Даже если бы она тогда ошиблась, кого-то другого приняла за него, он ей этого теперь не сказал бы. Но Дине тогда не почудилось. Это действительно был он, Цаля. Он не утаил от нее и того, что, уже став отцом, не переставал ее разыскивать, и почти всякий раз, когда у него был отпуск, она могла бы его встретить в своем городе. Он приезжал туда на три-четыре дня, и Дина могла бы тогда его видеть. Он сидел в садике напротив ее двора, прохаживался по тротуару напротив балкона ее дяди; гулял в ботаническом саду, он ходил и всматривался в лица молодых матерей, забиравшихся с детскими колясками в тень аллей и скверов. Он был уверен, что она снова приехала в город. Однажды он даже шел издали за ее матерью, думал, что она идет к ней, к Дине, но Ханця свернула к рынку. Разве мог он зайти к ним в дом или остановить кого-либо из родственников, даже если бы и встретил их, после того как ее брат сказал ему, что безрассудно гнаться за тем, от чего сам убегаешь? О, если бы он знал, что после свадьбы она не переменила фамилии...

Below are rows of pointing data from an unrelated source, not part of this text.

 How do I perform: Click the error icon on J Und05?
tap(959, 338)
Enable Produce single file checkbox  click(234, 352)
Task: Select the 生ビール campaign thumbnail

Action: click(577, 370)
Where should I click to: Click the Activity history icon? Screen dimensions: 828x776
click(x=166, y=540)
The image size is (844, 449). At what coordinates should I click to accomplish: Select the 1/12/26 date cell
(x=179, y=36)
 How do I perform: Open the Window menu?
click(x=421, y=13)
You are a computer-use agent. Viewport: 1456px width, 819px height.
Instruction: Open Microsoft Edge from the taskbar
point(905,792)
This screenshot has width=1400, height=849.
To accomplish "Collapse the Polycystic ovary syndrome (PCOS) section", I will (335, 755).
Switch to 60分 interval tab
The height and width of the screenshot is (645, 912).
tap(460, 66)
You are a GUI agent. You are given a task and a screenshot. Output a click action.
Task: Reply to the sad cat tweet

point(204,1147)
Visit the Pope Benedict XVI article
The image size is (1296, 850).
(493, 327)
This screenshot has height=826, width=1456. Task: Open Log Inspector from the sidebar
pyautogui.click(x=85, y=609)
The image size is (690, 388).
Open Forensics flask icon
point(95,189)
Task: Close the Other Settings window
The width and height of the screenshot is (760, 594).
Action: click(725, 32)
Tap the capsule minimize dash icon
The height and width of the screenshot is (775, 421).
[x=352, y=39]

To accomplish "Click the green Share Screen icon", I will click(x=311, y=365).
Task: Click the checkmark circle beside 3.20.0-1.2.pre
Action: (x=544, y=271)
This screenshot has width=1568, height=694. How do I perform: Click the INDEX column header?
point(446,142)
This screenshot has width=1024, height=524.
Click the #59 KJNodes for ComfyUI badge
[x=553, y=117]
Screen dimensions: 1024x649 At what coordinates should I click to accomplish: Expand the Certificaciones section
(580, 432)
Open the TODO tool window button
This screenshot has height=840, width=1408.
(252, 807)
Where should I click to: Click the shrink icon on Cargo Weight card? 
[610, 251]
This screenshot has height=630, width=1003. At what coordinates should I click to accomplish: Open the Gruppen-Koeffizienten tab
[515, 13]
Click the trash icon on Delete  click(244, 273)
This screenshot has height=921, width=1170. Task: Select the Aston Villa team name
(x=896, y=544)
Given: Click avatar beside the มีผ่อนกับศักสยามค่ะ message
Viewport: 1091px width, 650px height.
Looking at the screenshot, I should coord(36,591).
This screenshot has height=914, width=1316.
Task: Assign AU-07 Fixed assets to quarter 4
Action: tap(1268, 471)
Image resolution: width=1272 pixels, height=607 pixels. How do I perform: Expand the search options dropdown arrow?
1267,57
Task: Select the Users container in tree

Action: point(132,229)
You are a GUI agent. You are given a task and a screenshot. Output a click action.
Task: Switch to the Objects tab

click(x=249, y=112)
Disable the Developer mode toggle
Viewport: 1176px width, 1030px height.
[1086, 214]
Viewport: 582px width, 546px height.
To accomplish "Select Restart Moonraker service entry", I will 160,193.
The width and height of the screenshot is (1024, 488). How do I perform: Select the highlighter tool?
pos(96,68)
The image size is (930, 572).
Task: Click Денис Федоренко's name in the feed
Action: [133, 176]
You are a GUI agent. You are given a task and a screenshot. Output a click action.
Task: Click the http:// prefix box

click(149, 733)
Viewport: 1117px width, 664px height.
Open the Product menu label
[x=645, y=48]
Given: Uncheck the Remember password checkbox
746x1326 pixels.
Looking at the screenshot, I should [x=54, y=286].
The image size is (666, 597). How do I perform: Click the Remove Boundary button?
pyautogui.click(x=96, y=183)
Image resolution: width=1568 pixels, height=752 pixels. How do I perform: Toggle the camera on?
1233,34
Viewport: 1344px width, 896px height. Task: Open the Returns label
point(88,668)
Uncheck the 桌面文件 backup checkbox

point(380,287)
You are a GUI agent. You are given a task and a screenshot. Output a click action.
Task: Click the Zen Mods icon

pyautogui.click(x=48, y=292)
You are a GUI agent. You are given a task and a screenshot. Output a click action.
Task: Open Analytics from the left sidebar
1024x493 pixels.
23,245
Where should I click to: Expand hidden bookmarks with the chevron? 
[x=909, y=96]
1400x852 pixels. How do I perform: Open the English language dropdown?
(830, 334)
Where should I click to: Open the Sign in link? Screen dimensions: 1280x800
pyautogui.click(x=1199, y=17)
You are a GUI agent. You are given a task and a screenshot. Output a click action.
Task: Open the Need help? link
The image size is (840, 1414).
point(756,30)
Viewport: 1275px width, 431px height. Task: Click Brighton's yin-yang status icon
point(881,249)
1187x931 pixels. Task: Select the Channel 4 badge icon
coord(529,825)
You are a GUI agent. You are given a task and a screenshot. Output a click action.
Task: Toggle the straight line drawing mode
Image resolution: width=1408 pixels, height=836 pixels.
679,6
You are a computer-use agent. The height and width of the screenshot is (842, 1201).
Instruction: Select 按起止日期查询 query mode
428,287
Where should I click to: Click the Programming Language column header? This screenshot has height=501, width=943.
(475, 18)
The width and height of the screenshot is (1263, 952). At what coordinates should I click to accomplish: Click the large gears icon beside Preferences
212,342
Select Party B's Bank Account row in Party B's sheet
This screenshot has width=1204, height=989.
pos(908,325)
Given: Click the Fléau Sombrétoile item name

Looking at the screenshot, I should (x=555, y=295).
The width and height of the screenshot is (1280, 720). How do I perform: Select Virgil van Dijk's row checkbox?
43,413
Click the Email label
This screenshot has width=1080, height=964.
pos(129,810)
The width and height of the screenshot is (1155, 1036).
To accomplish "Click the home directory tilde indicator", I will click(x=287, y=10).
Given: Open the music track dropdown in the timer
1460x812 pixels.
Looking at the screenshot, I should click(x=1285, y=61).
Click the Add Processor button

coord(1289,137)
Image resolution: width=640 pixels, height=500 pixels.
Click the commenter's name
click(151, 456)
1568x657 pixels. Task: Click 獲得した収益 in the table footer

— Разве Этл тебе не говорила? Ты знаешь, что она вышла замуж за Лейви? Лейви тоже в первый же день ушел на войну. А через месяц Этл стала вдовой. Она эвакуировалась с заводом куда-то очень далеко, кажется в Сибирь. Как она там перебивается с тремя крошками на руках?.. Я хотела бы ей помочь, но не могу узнать, где она. Не случилось ли чего с эшелоном или, не дай бог, еще хуже — не попали ли они к немцам. Может, тебе удастся что-нибудь узнать о ней. Теперь ее фамилия не Зельцер, а Роснер, как у нашего Лейви. Ты не должен мне рассказывать, Цалик, что тогда между вами произошло. Я знаю, ты потом поссорился с ней, перестал разговаривать. Она не виновата. Ведь не со злым умыслом она это сделала. Она просто очень любит меня и боялась, что с тобой я не буду счастлива... Виновата я, дорогой. Мне казалось, что Этл тогда приехала ради тебя. Я не хотела вам мешать. Но зачем вспоминать об этом? Многое, что было в нашей жизни прежде, кажется мне теперь таким ничтожным и глупым, — она приподняла его голову со своих колен и не отводила от него глаз.